Newton argues, and I agree, that sustainability and overall company values are something that younger consumers are very much interested in. This means that for Samsung, these initiatives, as is often the case, are not just a good thing for the environment and society; they can also positively impact its business bottom line.
While most of the attention at Unpacked was on the new Galaxy S23 line, Samsung also introduced three new laptops, the Galaxy Book3 Pro, Book3 Pro 360, and Book3 Ultra, all incorporating recycled ocean-bound plastic and post-consumer material.
“We are only getting started on our sustainability journey. As an engineer, there is nothing better than finding solutions that solve difficult problems. Knowing that a small investment made in one of our products can have a considerable impact on the environment because of our scale is extremely exciting,’ concluded Choi.

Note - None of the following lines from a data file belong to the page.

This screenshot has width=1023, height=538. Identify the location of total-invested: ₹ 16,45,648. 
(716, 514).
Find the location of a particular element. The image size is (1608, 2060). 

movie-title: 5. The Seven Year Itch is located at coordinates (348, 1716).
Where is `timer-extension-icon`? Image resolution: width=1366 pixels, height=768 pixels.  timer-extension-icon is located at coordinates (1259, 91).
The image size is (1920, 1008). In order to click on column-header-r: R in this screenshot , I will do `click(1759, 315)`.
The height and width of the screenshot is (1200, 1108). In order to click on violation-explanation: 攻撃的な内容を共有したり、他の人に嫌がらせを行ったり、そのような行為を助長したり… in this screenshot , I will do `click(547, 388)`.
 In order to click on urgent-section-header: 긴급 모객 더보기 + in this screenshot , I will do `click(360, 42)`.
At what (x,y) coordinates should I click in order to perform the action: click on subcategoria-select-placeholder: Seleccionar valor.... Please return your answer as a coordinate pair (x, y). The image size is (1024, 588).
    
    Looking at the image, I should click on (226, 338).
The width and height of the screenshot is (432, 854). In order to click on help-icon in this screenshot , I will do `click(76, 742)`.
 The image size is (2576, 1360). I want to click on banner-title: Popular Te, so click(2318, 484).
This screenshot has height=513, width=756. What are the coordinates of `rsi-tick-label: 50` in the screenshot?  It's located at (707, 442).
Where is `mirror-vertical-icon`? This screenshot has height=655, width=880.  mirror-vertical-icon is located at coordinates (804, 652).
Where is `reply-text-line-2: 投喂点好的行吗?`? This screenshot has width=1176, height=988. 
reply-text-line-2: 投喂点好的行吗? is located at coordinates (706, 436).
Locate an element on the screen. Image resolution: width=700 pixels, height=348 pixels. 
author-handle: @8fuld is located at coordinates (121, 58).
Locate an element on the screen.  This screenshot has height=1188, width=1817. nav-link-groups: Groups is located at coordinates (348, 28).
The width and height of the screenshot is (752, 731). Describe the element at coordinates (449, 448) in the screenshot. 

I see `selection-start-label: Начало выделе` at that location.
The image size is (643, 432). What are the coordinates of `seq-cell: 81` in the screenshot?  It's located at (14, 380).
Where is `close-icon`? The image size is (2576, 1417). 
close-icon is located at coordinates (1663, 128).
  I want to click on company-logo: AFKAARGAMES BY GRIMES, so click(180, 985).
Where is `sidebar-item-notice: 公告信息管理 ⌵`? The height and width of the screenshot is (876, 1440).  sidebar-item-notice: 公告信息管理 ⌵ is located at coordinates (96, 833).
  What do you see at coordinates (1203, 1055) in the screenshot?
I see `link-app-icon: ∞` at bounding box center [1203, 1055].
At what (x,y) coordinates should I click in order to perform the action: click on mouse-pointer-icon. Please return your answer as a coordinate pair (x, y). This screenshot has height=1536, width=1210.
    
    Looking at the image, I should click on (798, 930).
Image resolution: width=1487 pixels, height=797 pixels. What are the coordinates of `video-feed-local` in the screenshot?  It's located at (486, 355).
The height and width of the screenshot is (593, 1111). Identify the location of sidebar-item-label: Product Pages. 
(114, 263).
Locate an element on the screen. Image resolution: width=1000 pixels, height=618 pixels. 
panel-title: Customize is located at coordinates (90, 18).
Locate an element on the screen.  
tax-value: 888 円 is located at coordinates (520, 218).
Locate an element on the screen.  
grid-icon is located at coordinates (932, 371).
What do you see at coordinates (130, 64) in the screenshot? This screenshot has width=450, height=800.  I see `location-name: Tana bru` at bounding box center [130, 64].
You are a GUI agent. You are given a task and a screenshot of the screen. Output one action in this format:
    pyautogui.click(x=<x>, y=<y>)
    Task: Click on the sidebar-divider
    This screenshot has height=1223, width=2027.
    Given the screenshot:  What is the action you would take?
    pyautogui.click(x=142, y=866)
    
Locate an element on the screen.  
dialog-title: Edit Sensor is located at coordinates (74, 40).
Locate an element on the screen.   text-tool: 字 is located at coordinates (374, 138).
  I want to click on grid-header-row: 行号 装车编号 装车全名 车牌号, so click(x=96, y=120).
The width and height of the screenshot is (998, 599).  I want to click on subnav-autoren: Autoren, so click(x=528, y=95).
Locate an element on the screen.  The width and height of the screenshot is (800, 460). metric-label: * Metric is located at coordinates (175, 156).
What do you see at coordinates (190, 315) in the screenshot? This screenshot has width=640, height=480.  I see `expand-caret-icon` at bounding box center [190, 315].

As we look ahead at the next generation of computing and Samsung celebrates the partnership with Qualcomm and Google in building the next immersive computing platform, it is reassuring to know that sustainability will be an important component of the innovation journey the company will embark on.
Disclosure: The Heart of Tech is a research and consultancy firm that engages or has engaged in research, analysis, and advisory services with many technology companies, including those mentioned in this column. The author does not hold any equity positions with any company mentioned in this column.